DATA:
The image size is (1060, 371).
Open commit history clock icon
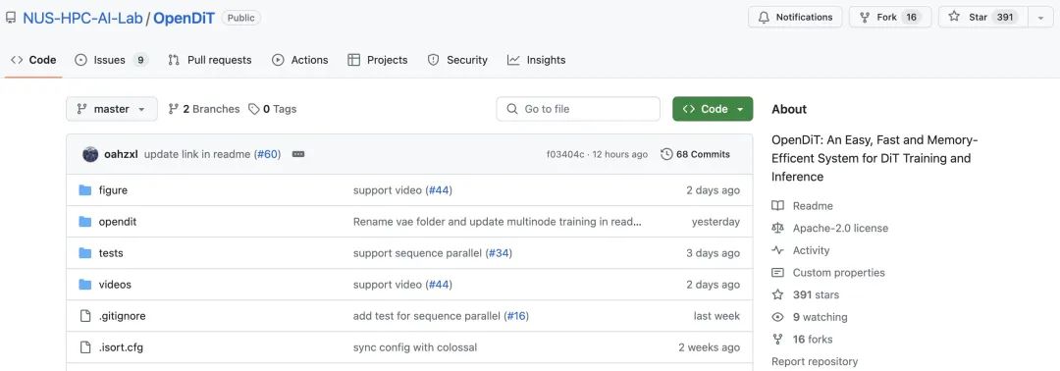pos(666,154)
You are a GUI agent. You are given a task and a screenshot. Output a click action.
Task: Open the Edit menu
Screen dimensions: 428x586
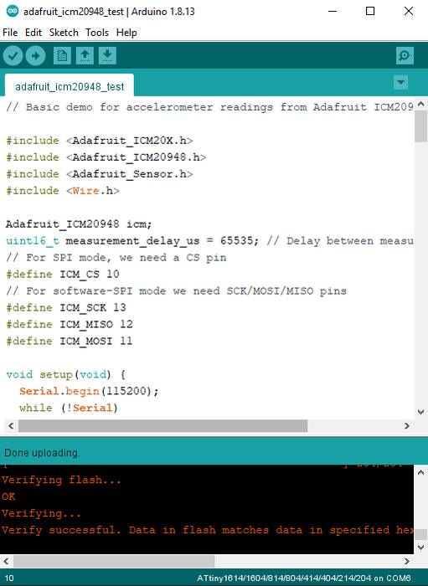coord(34,33)
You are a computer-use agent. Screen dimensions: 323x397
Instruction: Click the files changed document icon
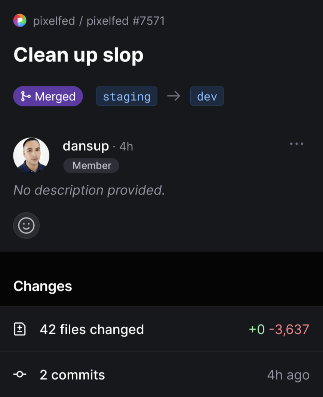click(20, 329)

WHAT THE TASK REQUIRES:
Set down each record above exactly as it stands and leave out all pictures.

WRITTEN RESPONSE:
The image size is (1060, 371).
Open commit history clock icon
pos(666,154)
You are a GUI agent. You are given a task and a screenshot. Output a click action.
Task: Open the Edit menu
Screen dimensions: 428x586
coord(34,33)
You are a computer-use agent. Screen dimensions: 323x397
Instruction: Click the files changed document icon
click(20, 329)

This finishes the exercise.